▶ Exercise tasks
1 > Please retype the part of the browser security article starting at "Mozilla has ended" and ending at "otherwise-trustworthy Web sites.".
2 > Sum up the browser security article in two sentences.
3 > Answer these questions on the browser security article, each on its own line:
(a) Which version of Works also needs the fix Microsoft released this week?
(b) How many separate browser vulnerabilities make users susceptible to drive-by exploits?
(c) Which browser release has Microsoft begun presenting as an available update?

Quoted passage Start Marker

Two Microsoft add-ons for the Mozilla Firefox browser — .NET Framework Assistant and Windows Presentation Foundation — were temporarily blocked this week by Firefox staff because of vulnerabilities announced by the Redmond company on Oct. 13.
Firefox experts may allow the use of both add-ons by the time you read this, but for safety’s sake, users of all browsers should apply the Microsoft patch immediately.
All versions of Windows XP and Vista have been found to be susceptible to infected image files in software and on Web sites, Microsoft announced on Patch Tuesday.
The fix Microsoft released this week for XP and Vista is also needed by the .NET Framework, MS Office versions from XP to 2007, Works 8.5, and Forefront Client Security.
Mozilla has ended support for version 2 of the Firefox browser, so if you haven’t upgraded already, it’s time to get version 3.5.3 (or 3.0.14, if the 3.5 release isn’t compatible with your system).
Now that browsers are the principal entry point for malware, ensuring that you have the latest release is more important than ever.
Three separate browser vulnerabilities make you susceptible to drive-by exploits from otherwise-trustworthy Web sites.
These threats affect you even if you never use Windows Media Player or Internet Explorer, so you should definitely apply this week’s Windows patches.
Microsoft has begun presenting Internet Explorer 8 as an available update to PCs that previously hid IE 8 from the update list.

Quoted passage End Marker
Data shown Start Marker

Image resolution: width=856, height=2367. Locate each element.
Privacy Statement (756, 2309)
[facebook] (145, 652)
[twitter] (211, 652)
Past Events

Data shown End Marker

▶ Answers given
1 >
Mozilla has ended support for version 2 of the Firefox browser, so if you haven’t upgraded already, it’s time to get version 3.5.3 (or 3.0.14, if the 3.5 release isn’t compatible with your system).
Now that browsers are the principal entry point for malware, ensuring that you have the latest release is more important than ever.
Three separate browser vulnerabilities make you susceptible to drive-by exploits from otherwise-trustworthy Web sites.

2 > Firefox staff temporarily blocked two Microsoft add-ons, .NET Framework Assistant and Windows Presentation Foundation, over vulnerabilities Microsoft announced on Oct. 13, and users of all browsers should apply the Microsoft patch, which is needed by XP, Vista, the .NET Framework, MS Office versions from XP to 2007, Works 8.5, and Forefront Client Security. Mozilla has ended support for Firefox version 2, so users should get version 3.5.3 (or 3.0.14), since browsers are now the principal entry point for malware.

3 >
(a) Works 8.5
(b) Three
(c) Internet Explorer 8